BEGIN ENTRIES SUPPLIED
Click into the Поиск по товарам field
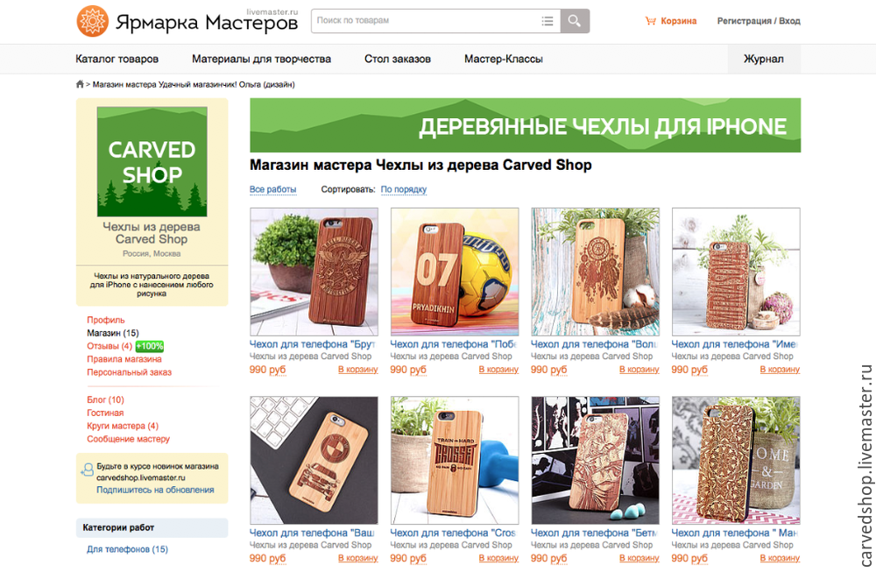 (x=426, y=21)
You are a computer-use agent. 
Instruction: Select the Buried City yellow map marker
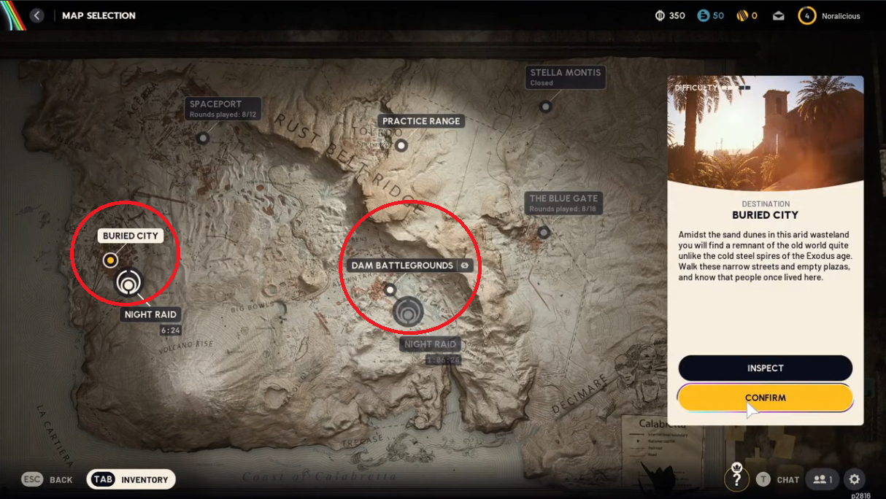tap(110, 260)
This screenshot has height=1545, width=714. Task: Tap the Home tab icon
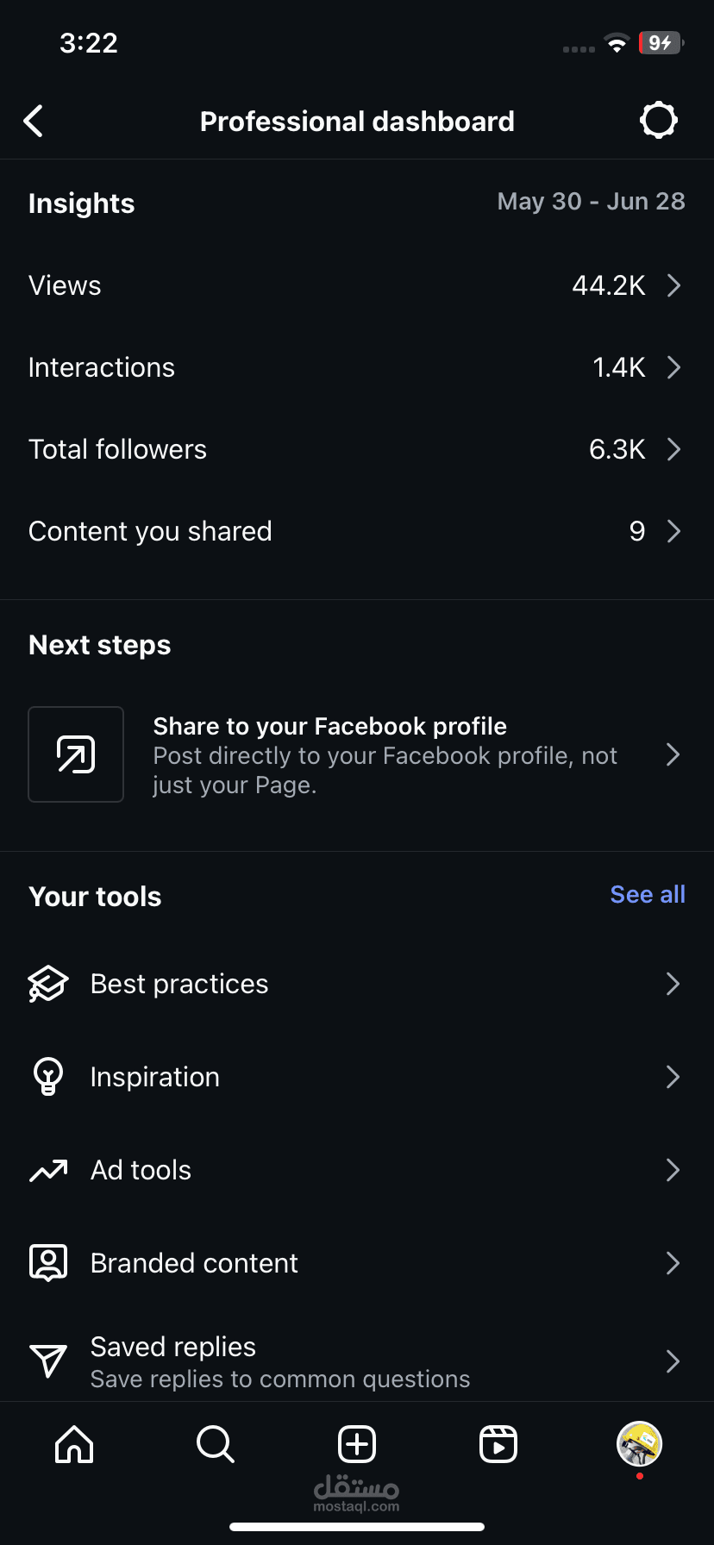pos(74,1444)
END ENTRIES SUPPLIED
* TASK DESCRIPTION
Retype all of the entries exactly as written, leaving out any images.

* ANSWER BOX
Click into the Поиск по товарам field
 (x=426, y=21)
You are a computer-use agent. 
Instruction: Select the Buried City yellow map marker
tap(110, 260)
This screenshot has height=1545, width=714. Task: Tap the Home tab icon
pos(74,1444)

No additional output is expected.